American Direct and AccessNsite work with the architect, the general contractor, and the owner early on to make sure the client is going to end up with the complete solution. AccessNsite’s Project Manager, Heather Rolli, says, “All parties involved are asked to participate in one forum so there are no missing links. Traditionally, the end user can get left out, but because of the way we do business, the end user is part of the early consultation and there are no surprises later.”

In a healthcare environment, every department has a different level of safety that American Direct and AccessNsite mutually address. For example, there are completely different safety issues when addressing behavioral health (using anti-ligature locks to prevent patient self-harm), and NICU, where infant abduction lockdown systems would be important. Rolli emphasizes how crucial open communication is with all parties involved before construction begins so that all of the needs and expectations can be met.

Enterprises like NMHS have many contractors, subcontractors, visitors, and employees — all of which, from an access standpoint, can be managed via AccessNsite. AccessNsite’s Vice President, Enterprise Systems, Brian Ashley, says “AccessNsite is fully integrated into NMHS’s human resources (HR) solution. Whenever NMHS adds new employee information into their HR system, that data is automatically ported into AccessNsite and AccessNsite then manages which doors those individuals can access depending on their job title.

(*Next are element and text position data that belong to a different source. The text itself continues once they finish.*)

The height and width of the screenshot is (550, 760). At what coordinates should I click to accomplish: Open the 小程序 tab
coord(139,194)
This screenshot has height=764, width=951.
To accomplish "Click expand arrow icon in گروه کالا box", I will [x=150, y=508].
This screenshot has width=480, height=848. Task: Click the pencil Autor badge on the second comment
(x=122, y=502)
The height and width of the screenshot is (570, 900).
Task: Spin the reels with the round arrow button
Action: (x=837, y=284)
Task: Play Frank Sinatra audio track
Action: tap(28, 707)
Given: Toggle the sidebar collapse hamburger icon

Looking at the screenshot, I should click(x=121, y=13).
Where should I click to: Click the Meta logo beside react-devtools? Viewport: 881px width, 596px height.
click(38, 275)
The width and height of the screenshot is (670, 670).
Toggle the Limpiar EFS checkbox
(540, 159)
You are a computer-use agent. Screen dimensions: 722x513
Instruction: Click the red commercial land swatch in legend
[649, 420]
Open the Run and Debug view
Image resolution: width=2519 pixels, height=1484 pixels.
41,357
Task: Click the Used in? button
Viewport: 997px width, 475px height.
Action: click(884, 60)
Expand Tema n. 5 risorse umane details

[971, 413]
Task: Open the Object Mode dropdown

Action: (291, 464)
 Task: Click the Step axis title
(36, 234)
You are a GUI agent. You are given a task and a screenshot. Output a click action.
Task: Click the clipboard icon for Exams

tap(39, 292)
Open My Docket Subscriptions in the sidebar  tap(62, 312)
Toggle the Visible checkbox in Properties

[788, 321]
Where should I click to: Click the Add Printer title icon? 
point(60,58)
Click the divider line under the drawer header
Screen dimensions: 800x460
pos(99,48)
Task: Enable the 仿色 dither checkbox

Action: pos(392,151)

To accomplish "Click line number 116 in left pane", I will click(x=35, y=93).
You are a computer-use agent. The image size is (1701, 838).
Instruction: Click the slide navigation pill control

One of the highly regarded features of AccessNsite is that it is powerful, flexible, and configurable to the client’s needs. NMHS is currently utilizing AccessNsite to do the following:

  • Monitor intrusion — forced door alarms 
  • Single sign-on for computers — using your credential badge at the printer so you receive only your documents and private information doesn’t end up in anyone else’s hands 
  • NOW Vitals — NMHS’s system that uses the AccessNsite’s credential as a way to validate employee status to upload patient vitals into the medical record

Access control choices for NMHS include bluetooth locks. Shaw says, “Bluetooth is a good alternative because we are not pulling cables, which means we decrease necessary labor and amounts of equipment. Basically it is costing us 60 percent less per door. This is an energized lockset that works in conjunction with a credential to gain access, so instead of pulling 120 volts and pulling cables to energize the strike in the door, we simply replace the door handle and battery operated lock.” 

The synergy between American Direct, AccessNsite and NMHS is impressive. Ashley says, “NMHS is never making a move without contacting us — that way they will get an immediate response. We are responsive to their needs and we are truly a team. We are more than a vendor to them, and they are more than a client to us.”

“Going in, we expect to pay a certain amount of money for security, but then American Direct helps us bring that cost down — they help us get more security for our money,” Shaw said.